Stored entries
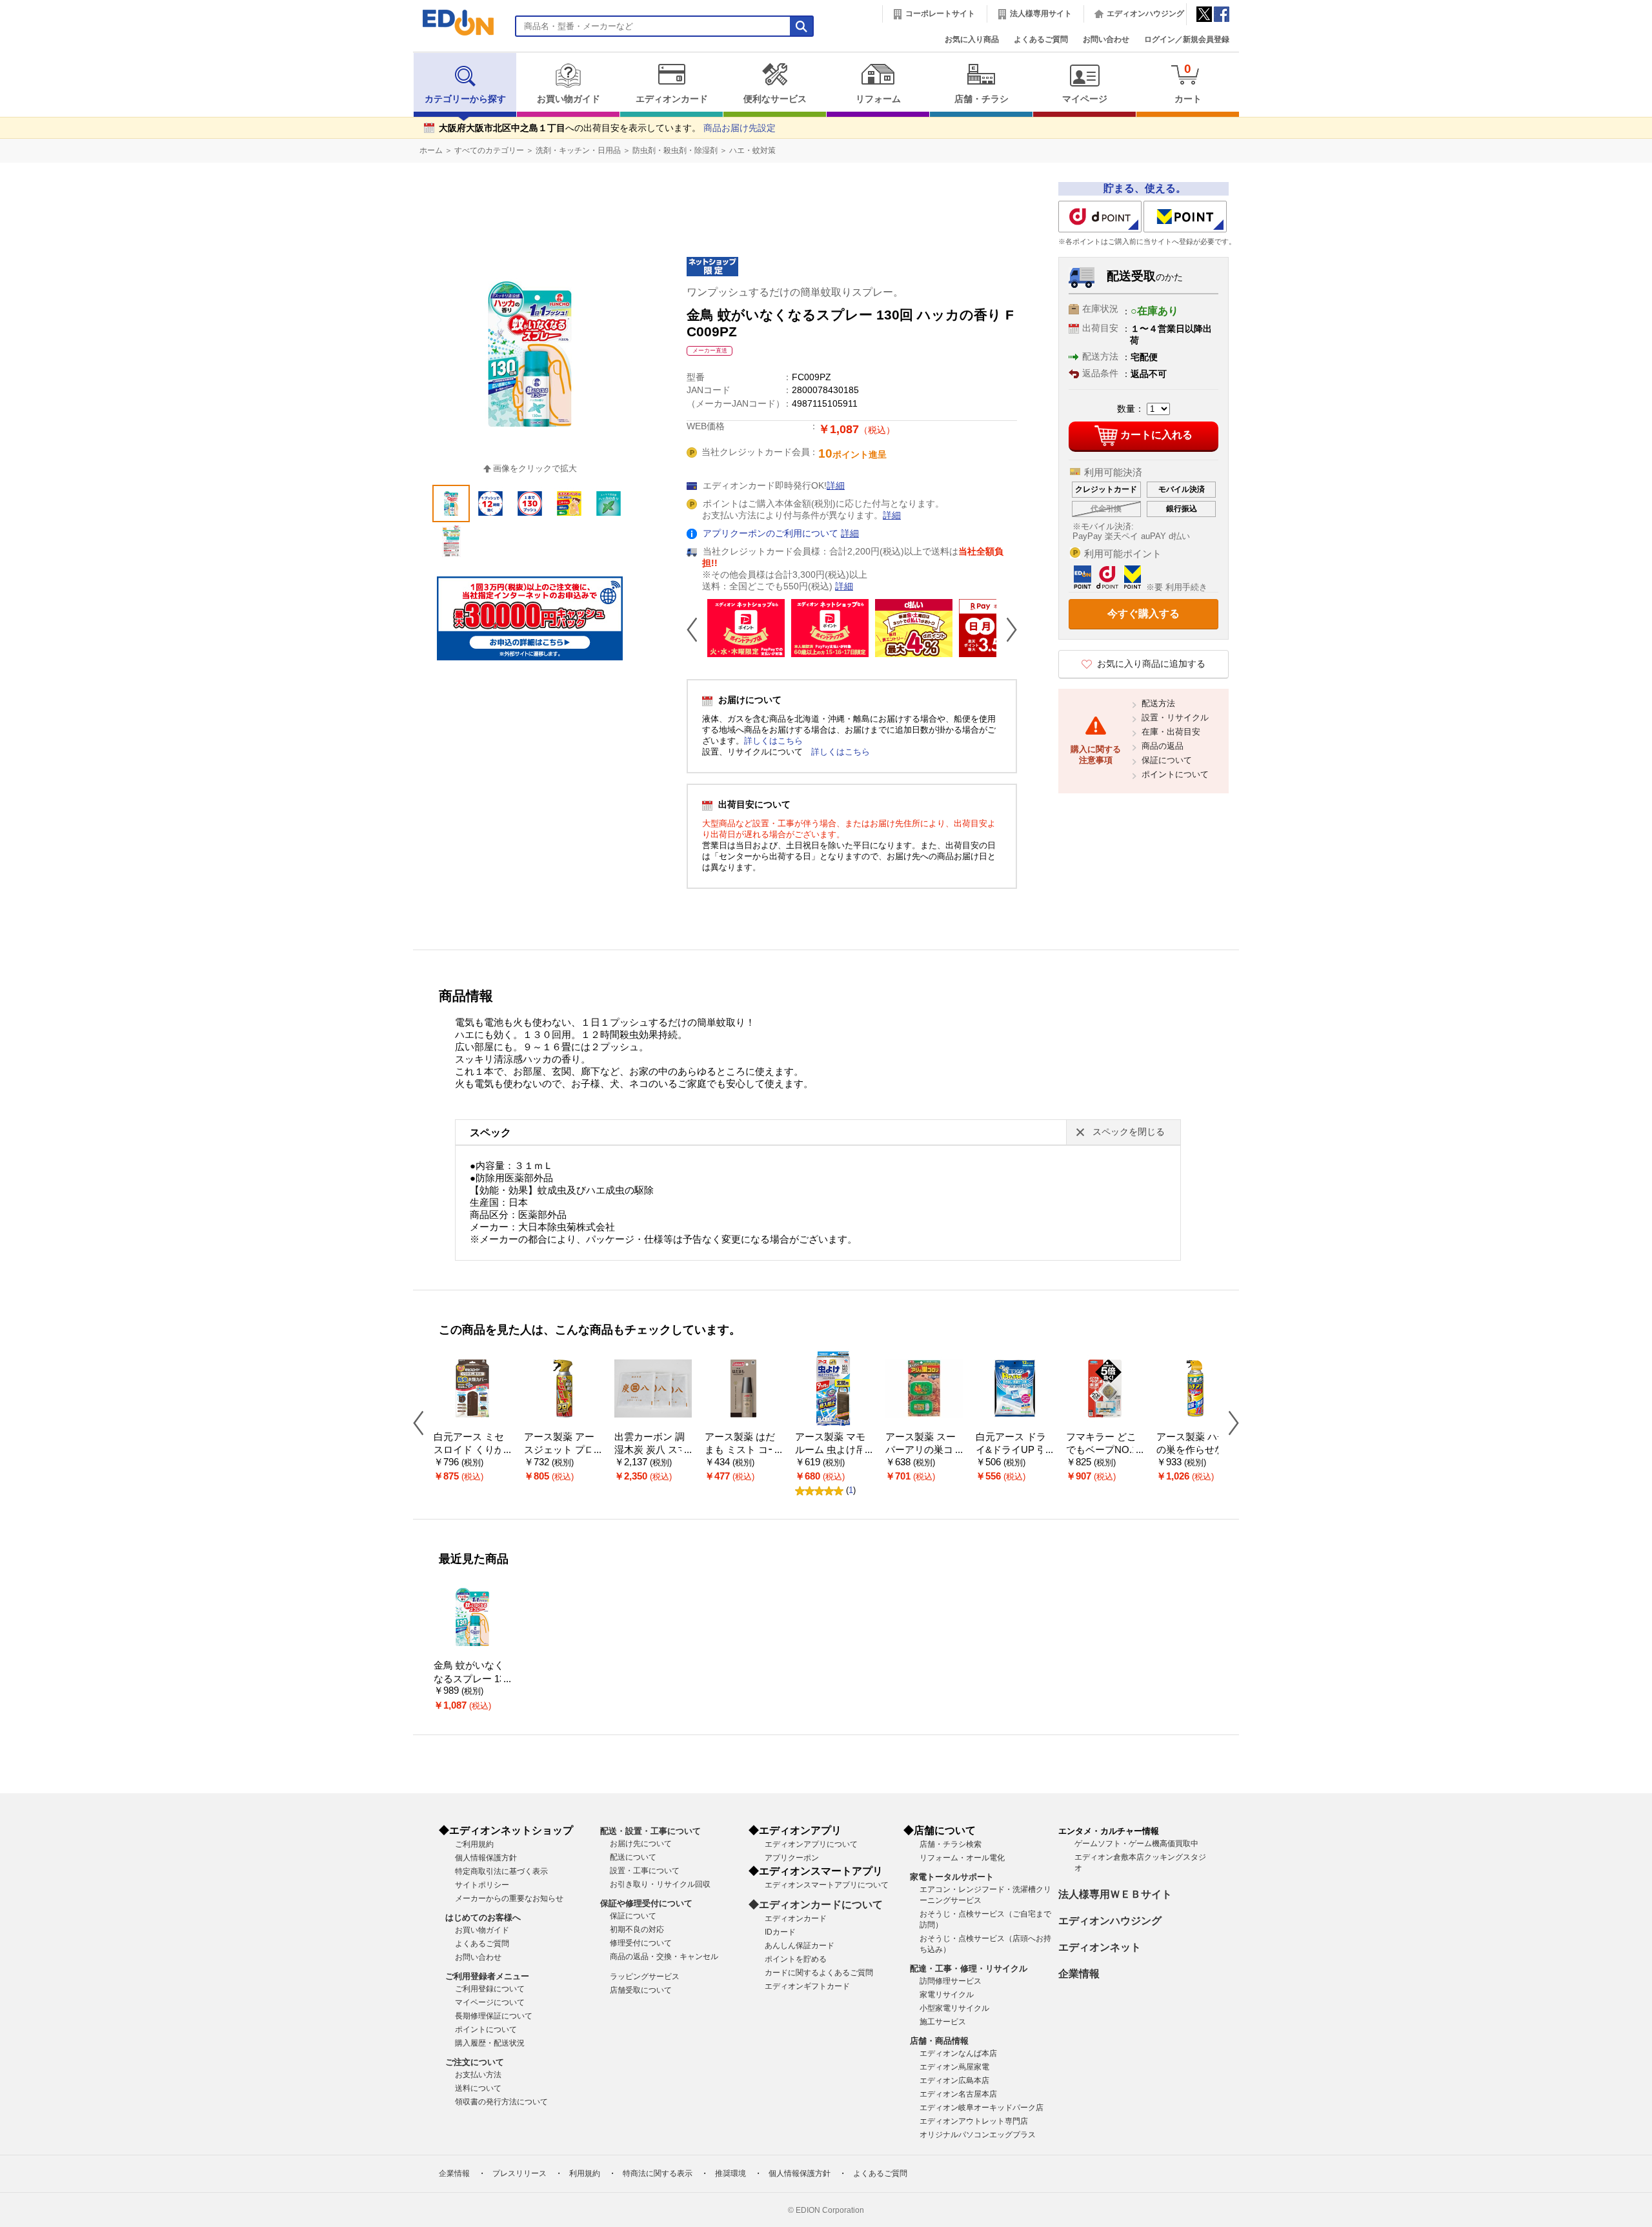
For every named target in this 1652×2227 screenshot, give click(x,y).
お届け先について (641, 1843)
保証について (1167, 760)
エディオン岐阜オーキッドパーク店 (981, 2107)
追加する (198, 110)
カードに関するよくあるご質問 (819, 1972)
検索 (33, 114)
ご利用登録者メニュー (487, 1976)
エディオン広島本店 (954, 2080)
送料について (478, 2088)
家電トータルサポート (952, 1877)
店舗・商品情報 (939, 2041)
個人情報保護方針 (486, 1857)
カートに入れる (1156, 434)
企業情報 (1079, 1973)
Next (1006, 629)
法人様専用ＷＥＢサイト (1115, 1894)
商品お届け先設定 (739, 128)
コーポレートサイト (940, 13)
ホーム (431, 150)
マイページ (1084, 99)
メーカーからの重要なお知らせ (509, 1898)
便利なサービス (775, 99)
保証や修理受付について (646, 1903)
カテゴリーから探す (465, 99)
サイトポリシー (482, 1884)
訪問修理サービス (951, 1981)
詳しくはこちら (773, 741)
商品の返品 (1163, 746)
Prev (697, 629)
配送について (633, 1857)
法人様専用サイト (1041, 13)
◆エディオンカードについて (816, 1904)
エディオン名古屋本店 (958, 2094)
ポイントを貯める (796, 1959)
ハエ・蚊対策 (752, 150)
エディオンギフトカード (807, 1986)
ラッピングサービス (645, 1976)
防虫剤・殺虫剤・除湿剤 (675, 150)
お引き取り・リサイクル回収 (660, 1884)
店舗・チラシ (981, 99)
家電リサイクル (947, 1994)
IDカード (780, 1932)
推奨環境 (730, 2173)
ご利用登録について (490, 1988)
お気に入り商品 (972, 39)
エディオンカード (672, 99)
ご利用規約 (474, 1844)
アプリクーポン (792, 1857)
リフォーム (878, 99)
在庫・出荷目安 (1171, 732)
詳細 (836, 486)
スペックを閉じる (1129, 1132)
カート (1188, 83)
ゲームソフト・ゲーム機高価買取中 (1136, 1843)
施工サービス (943, 2021)
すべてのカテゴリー (489, 150)
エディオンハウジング (1145, 13)
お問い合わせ (1106, 39)
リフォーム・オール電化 (962, 1857)
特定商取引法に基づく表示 (501, 1871)
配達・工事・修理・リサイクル (968, 1968)
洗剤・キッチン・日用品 (578, 150)
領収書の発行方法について (501, 2101)
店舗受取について (641, 1990)
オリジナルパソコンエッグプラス (978, 2134)
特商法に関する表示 (657, 2173)
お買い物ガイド (568, 99)
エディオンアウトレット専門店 (974, 2121)
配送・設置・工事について (650, 1831)
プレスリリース (519, 2173)
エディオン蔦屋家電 (954, 2066)
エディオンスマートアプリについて (827, 1884)
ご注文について (474, 2062)
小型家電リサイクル (954, 2008)
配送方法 (1158, 703)
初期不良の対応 (637, 1929)
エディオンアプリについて (811, 1844)
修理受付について (641, 1942)
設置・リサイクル (1175, 717)
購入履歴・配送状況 (490, 2043)
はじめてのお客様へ (483, 1917)
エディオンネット (1099, 1947)
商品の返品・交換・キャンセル (664, 1956)
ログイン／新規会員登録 (1186, 39)
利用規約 (584, 2173)
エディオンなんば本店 (958, 2053)
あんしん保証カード (799, 1945)
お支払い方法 (478, 2074)
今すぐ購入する (1143, 613)
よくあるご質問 (1041, 39)
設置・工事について (645, 1870)
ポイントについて (1175, 774)
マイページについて (490, 2002)
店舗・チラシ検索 (951, 1844)
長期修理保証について (493, 2015)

What the task asks: Each entry, start to finish, goes into your copy exactly; the pictures stay out.

Solution to this task:
For every named target in this 1652×2227 screenshot, give click(x,y).
お届け先について (641, 1843)
保証について (1167, 760)
エディオン岐阜オーキッドパーク店 (981, 2107)
追加する (198, 110)
カードに関するよくあるご質問 (819, 1972)
検索 (33, 114)
ご利用登録者メニュー (487, 1976)
エディオン広島本店 (954, 2080)
送料について (478, 2088)
家電トータルサポート (952, 1877)
店舗・商品情報 (939, 2041)
個人情報保護方針 (486, 1857)
カートに入れる (1156, 434)
企業情報 (1079, 1973)
Next (1006, 629)
法人様専用ＷＥＢサイト (1115, 1894)
商品お届け先設定 (739, 128)
コーポレートサイト (940, 13)
ホーム (431, 150)
マイページ (1084, 99)
メーカーからの重要なお知らせ (509, 1898)
便利なサービス (775, 99)
保証や修理受付について (646, 1903)
カテゴリーから探す (465, 99)
サイトポリシー (482, 1884)
訪問修理サービス (951, 1981)
詳しくはこちら (773, 741)
商品の返品 (1163, 746)
Prev (697, 629)
配送について (633, 1857)
法人様専用サイト (1041, 13)
◆エディオンカードについて (816, 1904)
エディオン名古屋本店 (958, 2094)
ポイントを貯める (796, 1959)
ハエ・蚊対策 (752, 150)
エディオンギフトカード (807, 1986)
ラッピングサービス (645, 1976)
防虫剤・殺虫剤・除湿剤 (675, 150)
お引き取り・リサイクル回収 (660, 1884)
店舗・チラシ (981, 99)
家電リサイクル (947, 1994)
IDカード (780, 1932)
推奨環境 (730, 2173)
ご利用登録について (490, 1988)
お気に入り商品 (972, 39)
エディオンカード (672, 99)
ご利用規約 (474, 1844)
アプリクーポン (792, 1857)
リフォーム (878, 99)
在庫・出荷目安 (1171, 732)
詳細 (836, 486)
スペックを閉じる (1129, 1132)
カート (1188, 83)
ゲームソフト・ゲーム機高価買取中 (1136, 1843)
施工サービス (943, 2021)
すべてのカテゴリー (489, 150)
エディオンハウジング (1145, 13)
お問い合わせ (1106, 39)
リフォーム・オール電化 (962, 1857)
特定商取引法に基づく表示 (501, 1871)
配達・工事・修理・リサイクル (968, 1968)
洗剤・キッチン・日用品 (578, 150)
領収書の発行方法について (501, 2101)
店舗受取について (641, 1990)
オリジナルパソコンエッグプラス (978, 2134)
特商法に関する表示 (657, 2173)
お買い物ガイド (568, 99)
エディオンアウトレット専門店 (974, 2121)
配送・設置・工事について (650, 1831)
プレスリリース (519, 2173)
エディオン蔦屋家電 (954, 2066)
エディオンスマートアプリについて (827, 1884)
ご注文について (474, 2062)
小型家電リサイクル (954, 2008)
配送方法 (1158, 703)
初期不良の対応 (637, 1929)
エディオンアプリについて (811, 1844)
修理受付について (641, 1942)
設置・リサイクル (1175, 717)
購入履歴・配送状況 (490, 2043)
はじめてのお客様へ (483, 1917)
エディオンネット (1099, 1947)
商品の返品・交換・キャンセル (664, 1956)
ログイン／新規会員登録 (1186, 39)
利用規約 (584, 2173)
エディオンなんば本店 (958, 2053)
あんしん保証カード (799, 1945)
お支払い方法 (478, 2074)
今すぐ購入する (1143, 613)
よくあるご質問 (1041, 39)
設置・工事について (645, 1870)
ポイントについて (1175, 774)
マイページについて (490, 2002)
店舗・チラシ検索 (951, 1844)
長期修理保証について (493, 2015)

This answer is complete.